Thanks for the PR. Further to @sklam's comments, having taken a quick look at this, I'm of the view that testing that is considerably more extensive needs writing ahead of re-review. Thanks. |
@sklam is this approach did you mean? |
@shssf Yes, the approach presented is far closer to that needed for use in Numba, thanks. Following on from gitter chat, I've added this branch https://github.com/stuartarchibald/numba/tree/pr_3937 which has stuartarchibald@a9bf601 as a patch to fix and demo the code working:
there are still a large number of things that are working essentially by accident, but I figure it's probably easier to fix something that half works with a bunch of problems than something that doesn't. I also added a load of comments to the code to try and explain literally what is going on, this however doesn't cover commenting on the issues in the current code. Main issues at present are 1) assumption that strings are equivalent to Hope this helps, we can definitely discuss more. |
@stuartarchibald Thank you very much! |
@shssf No problem. In terms of kind-2 and kind-4 strings, I think that yes this needs to work, consider the following: from numba import njit
@njit
def foo():
string = "🐍⚡123"
part = string[2:]
return int(part)
print(foo.py_func())
print(foo()) the above is something that could reasonably occur in practice but will be incorrectly handled by the current code. Further, I'm not convinced that the |
@stuartarchibald In this case |
@shssf The purpose of the demonstration was to highlight that wider kind unicode representations of numbers that could be encoded as ASCII are possible and trivial to achieve. @njit
def foo():
string = "🐍⚡123" # Unicode kind-2
part = string[2:] # This slice is also unicode kind-2
return int(part) # the `int` call now has to handle a unicode kind-2 repr of "123"
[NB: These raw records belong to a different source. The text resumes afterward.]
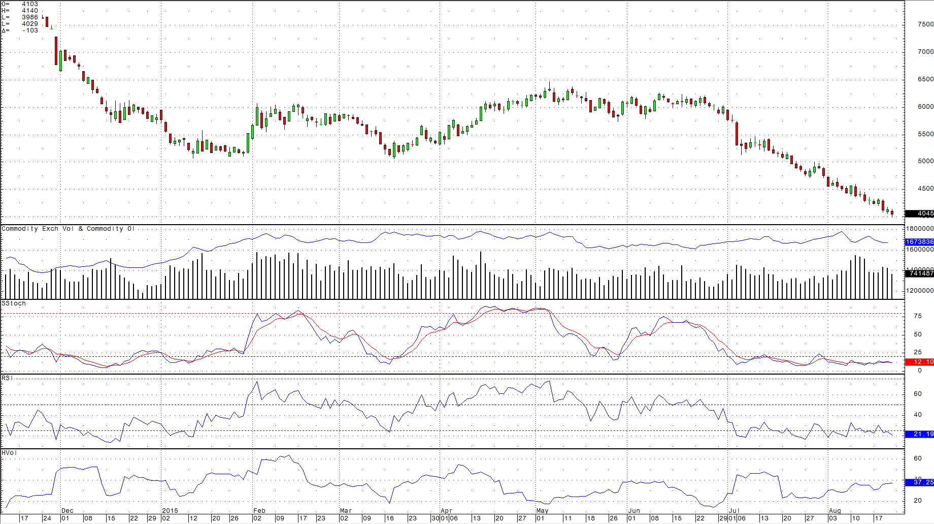Select the final candlestick on the price chart
Screen dimensions: 934x524
click(892, 212)
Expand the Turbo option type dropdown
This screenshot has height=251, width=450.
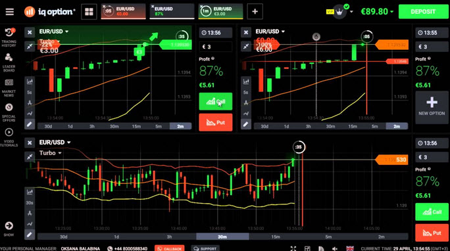click(x=50, y=153)
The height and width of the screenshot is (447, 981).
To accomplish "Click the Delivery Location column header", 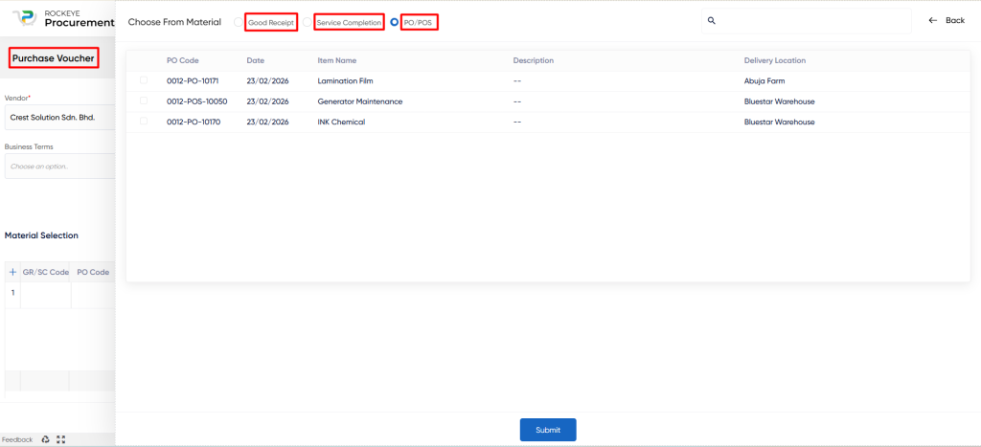I will [x=774, y=60].
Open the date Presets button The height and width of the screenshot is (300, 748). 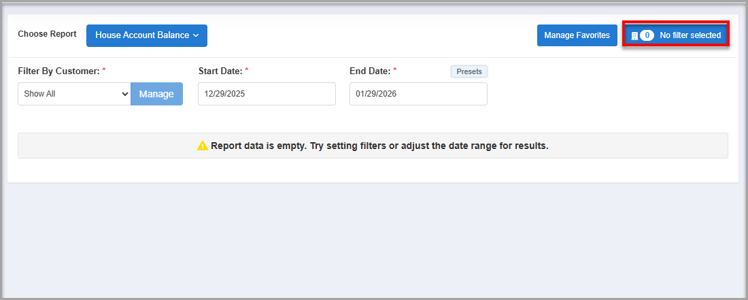tap(469, 71)
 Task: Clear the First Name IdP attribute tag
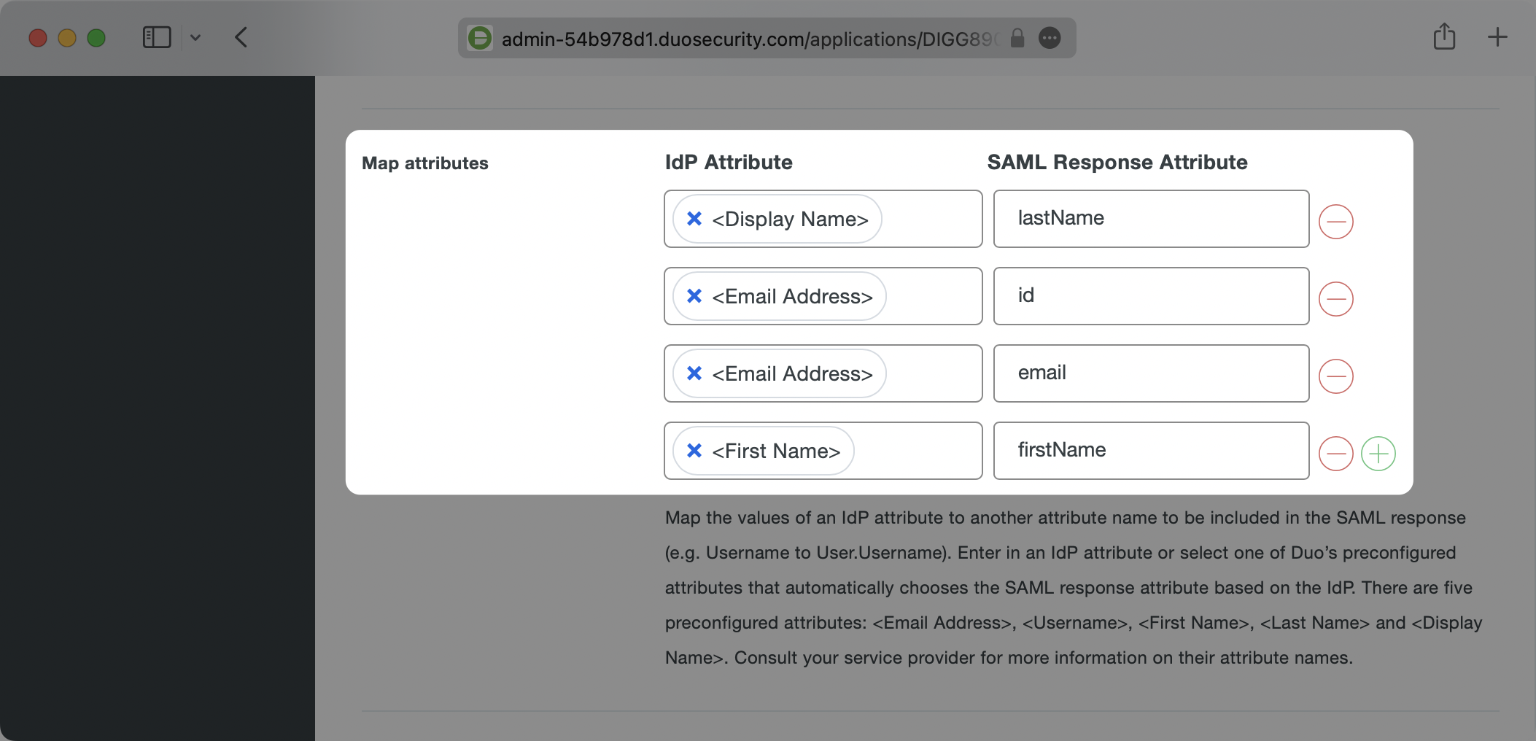[694, 451]
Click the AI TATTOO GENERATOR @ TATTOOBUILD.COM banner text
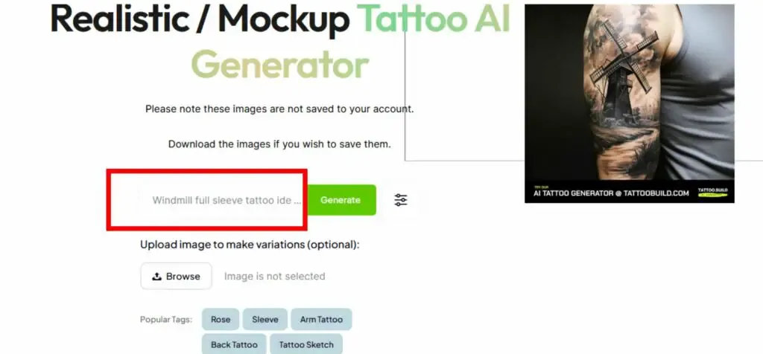This screenshot has height=354, width=763. pos(612,193)
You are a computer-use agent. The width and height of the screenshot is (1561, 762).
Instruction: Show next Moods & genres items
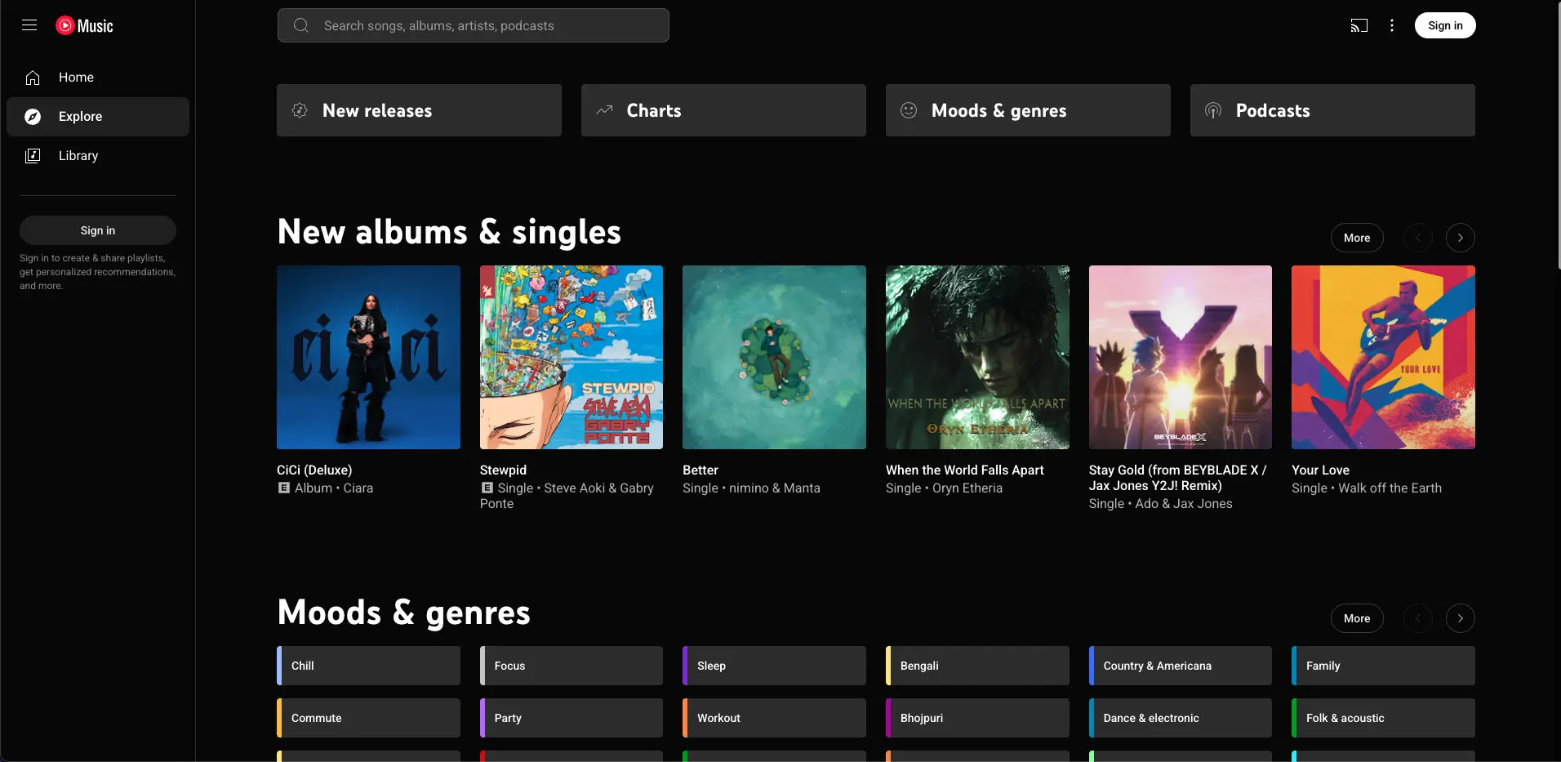pyautogui.click(x=1460, y=618)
Correct, Numba has to reproduce exactly what CPython does, if CPython doesn't support it then Numba doesn't have to either. |
Just checking in on the state of this PR. @shssf @Alexander-Makaryev was wondering if you have time to address the changes above, if not, don't worry, one of the core developers can take over to do the fixes. Thanks. |
@stuartarchibald Sorry we ran out of time to continue this. |
@shssf thanks, am going to close this for now, there's merge conflicts and additional effort required to fully support unicode strings. Please feel free to reopen if updates are made to address these concerns. Thanks again. |
This is the port of native implementation from cpython.